Hello to you, QSharp!

I have set out to build an instructional framework that any developer may tinker with to help reveal the inner workings of a quantum computer. The language of choice here is C# (if enough noise made, a Java port may surface in the future). A C++ version will arrive at some stage. This research is called QSharp. QSharp consists of the following components:

Visit the QSharp research project homepage.

QSharp Library

The library contains all the code one may need to construct a register of computational basis states, manipulate this register with a variety of gates, take measurements, as well as perform other mathematical tasks related to quantum computing.

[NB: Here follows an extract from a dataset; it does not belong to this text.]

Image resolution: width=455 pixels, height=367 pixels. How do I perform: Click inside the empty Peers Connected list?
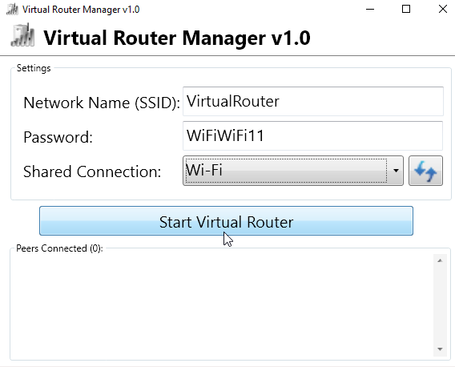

Writing your own quantum program using the QSharp library is fairly straight forward:

Using C#


int iQubits = 3; 

//    New up a register with some random qubit information
Register oRegister = new Register(Qubit.RandomQubits(iQubits)); 

//    Print the state vector to the console
foreach (ComputationalBasisState oComputationalBasisState in oRegister.StateVector) 
{ 
    Console.WriteLine(oComputationalBasisState); 
} 

//    Easy as!

Using F#


let iQubits = 3 

//    New up a register with some random qubit information
let oRegister = new Register(Qubit.RandomQubits(iQubits)) 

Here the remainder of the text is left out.